Changes in lipid bilayer structure caused by the helix-to-sheet transition of an HIV-1 gp41 fusion peptide derivative

• Published in: Chemistry and physics of lipids Vol. 203; pp. 46 - 53
• Main Authors: Heller, William T., Rai, Durgesh K.
• Format: Journal Article
• Language: English
• Published: Ireland Elsevier B.V 01.03.2017; Elsevier
• Subjects: 60 APPLIED LIFE SCIENCES; BASIC BIOLOGICAL SCIENCES; HIV Envelope Protein gp41 - chemistry; HIV Envelope Protein gp41 - metabolism; HIV-1 fusion peptide; Intrinsic curvature; Lipid Bilayers - chemistry; Lipid Bilayers - metabolism; Molecular Structure; Small-angle neutron scattering; CD; Intrinsic curvature; POPS; FP; DLS; SLD; DMPS; P/L; d54-DMPC; TFE; POPG; Small-angle neutron scattering; SANS; POPC; HIV-1 fusion peptide; HC; DMPC; HG
• ISSN: 0009-3084; 1873-2941
• DOI: 10.1016/j.chemphyslip.2017.01.004

•Interaction of a derivative of the HIV-1 fusion peptide with DMPC:DMPS vesicles was studied.•The fusion peptide undergoes a concentration-dependent transition between an α-helix and a β-sheet.•The conformational transition of the peptide is accompanied by changes in the structure of the lipid bilayer vesicle.
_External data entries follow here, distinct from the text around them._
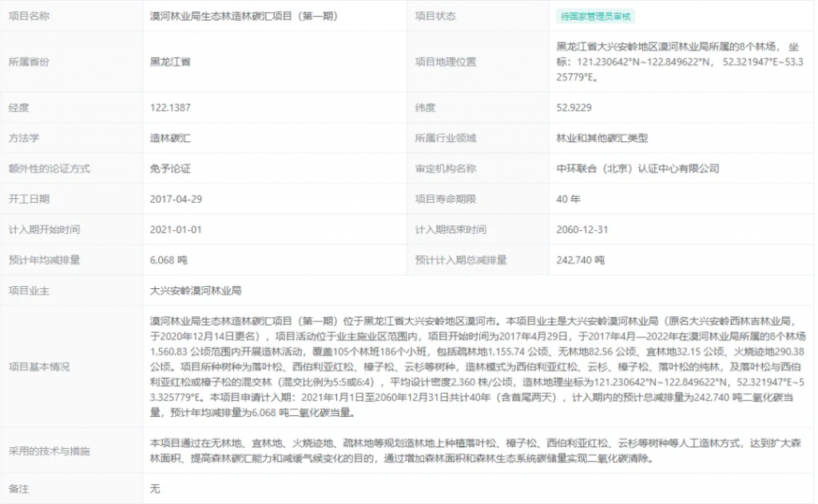The width and height of the screenshot is (818, 504).
Task: Click the project lifetime value 40 年
Action: point(569,199)
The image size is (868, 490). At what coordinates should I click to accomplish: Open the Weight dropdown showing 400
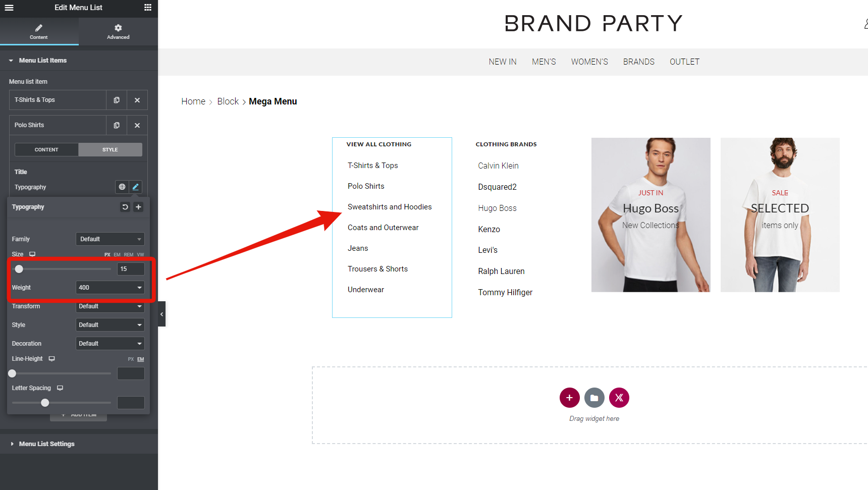(x=110, y=288)
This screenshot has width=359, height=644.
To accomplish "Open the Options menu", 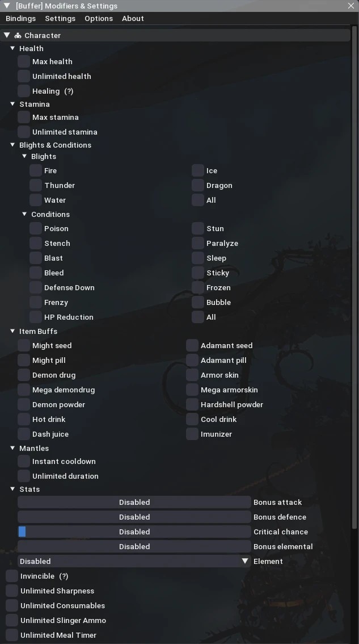I will (99, 19).
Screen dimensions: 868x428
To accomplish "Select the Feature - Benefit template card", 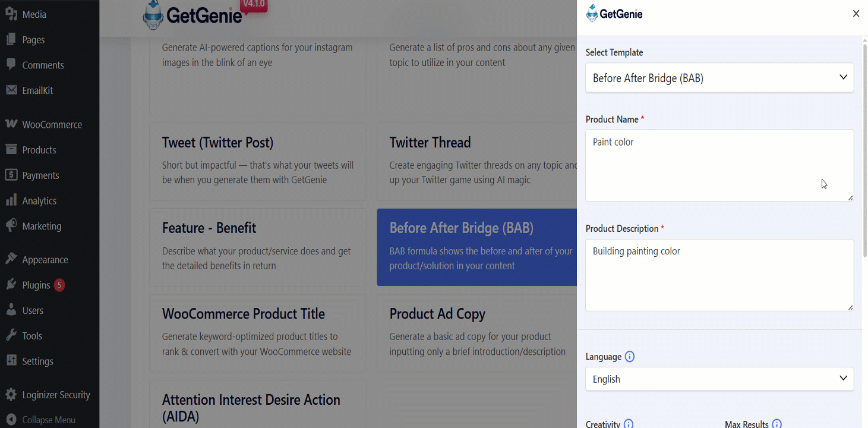I will (x=258, y=247).
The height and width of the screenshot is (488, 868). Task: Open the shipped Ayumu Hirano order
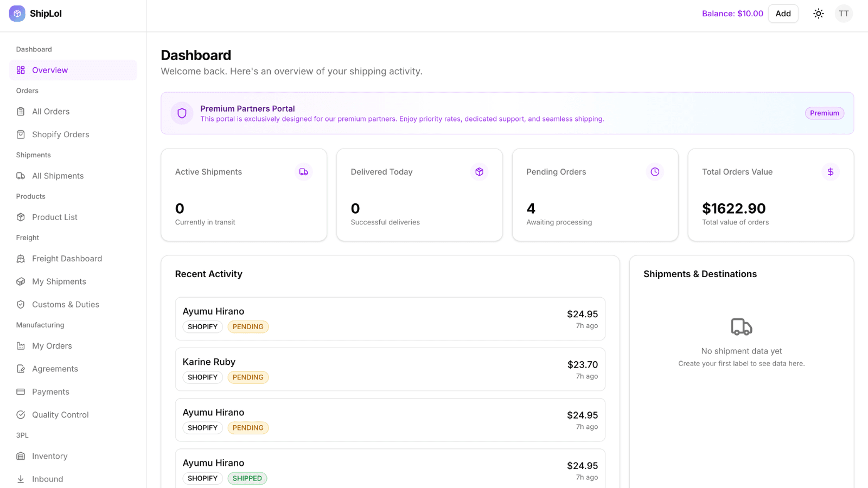point(390,468)
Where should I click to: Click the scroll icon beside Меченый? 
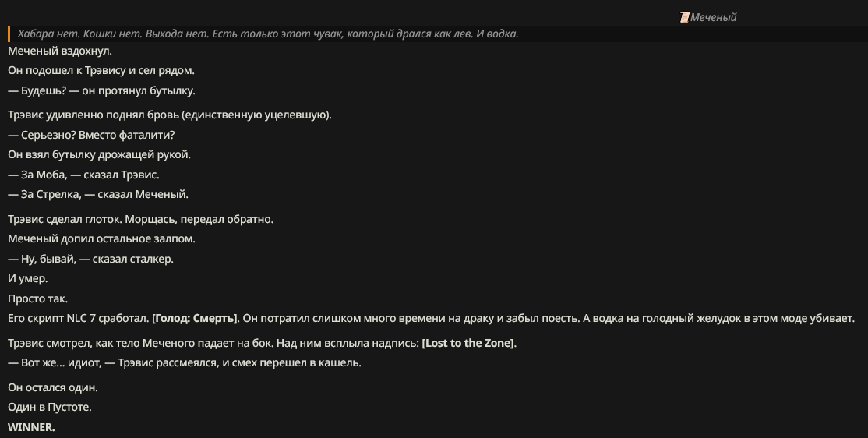coord(684,17)
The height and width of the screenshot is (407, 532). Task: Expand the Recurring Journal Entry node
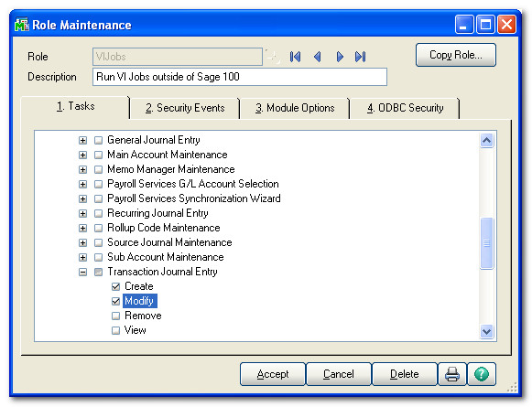click(82, 213)
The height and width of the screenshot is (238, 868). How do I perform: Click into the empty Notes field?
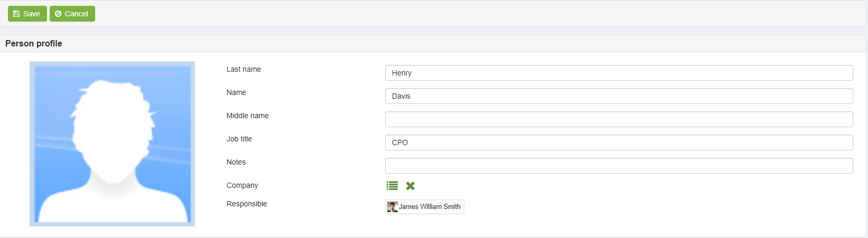[x=619, y=166]
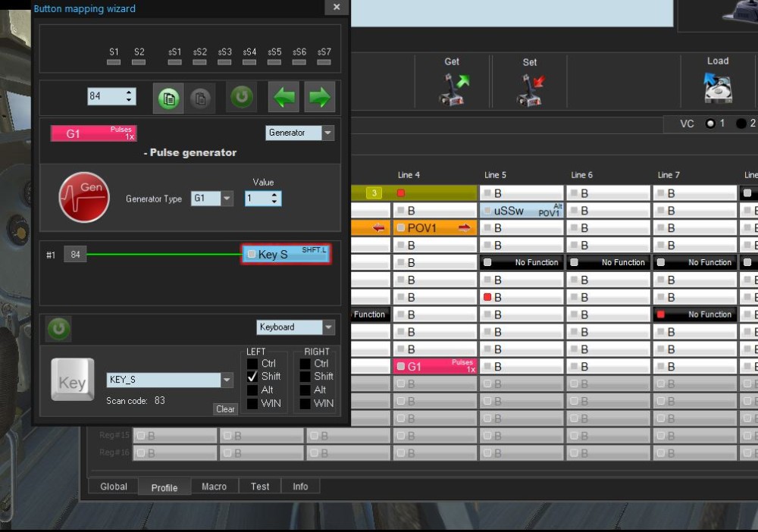
Task: Click the Key keyboard icon
Action: (x=73, y=380)
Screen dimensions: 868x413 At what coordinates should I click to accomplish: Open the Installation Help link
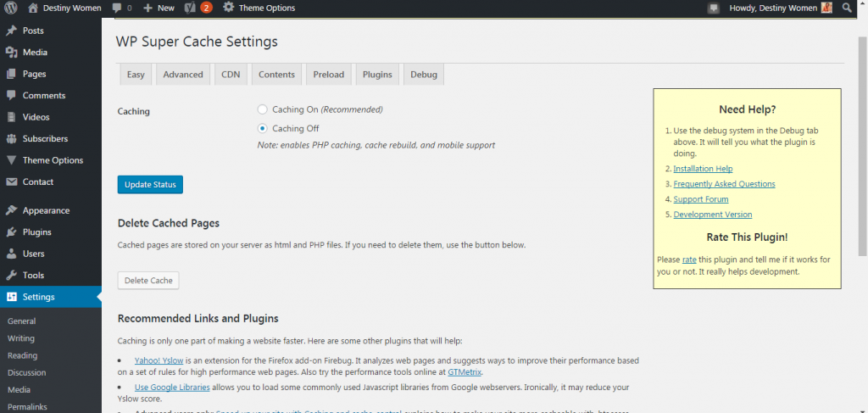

HIV-1, like other enveloped viruses, undergoes fusion with the cell membrane to infect it. Viral coat proteins are thought to bind the virus to the membrane and actively fuse the viral and cellular membranes together. The actual molecular mechanism of fusion is challenging to visualize, resulting in the use of model systems. Here, the bilayer curvature modifying properties of a synthetic variant of the HIV-1 gp41 fusion peptide with lipid bilayer vesicles composed of a mixture of dimyristoyl phosphatidylcholine (DMPC) and dimyristoyl phosphatidylserine (DMPS) were studied. In 7:3 DMPC:DMPS vesicles made with deuterium-labeled DMPC, the peptide was observed to undergo a concentration-dependent conformational transition between an α-helix and an antiparallel β-sheet. Through the use of small-angle neutron scattering (SANS) and selective deuterium labeling, it was revealed that conformational transition of the peptide is also accompanied by a transition in the structure of the lipid bilayer. In addition to changes in the distribution of the lipid between the leaflets of the vesicle, the SANS data are consistent with two regions having different thicknesses. Of the two different bilayer structures, the one corresponding to the smaller area fraction, being ∼8% of the vesicle area, is much thicker than the remainder of the vesicle, which suggests that there are regions of localized negative curvature similar to what takes place at the point of contact between two membranes immediately preceding fusion.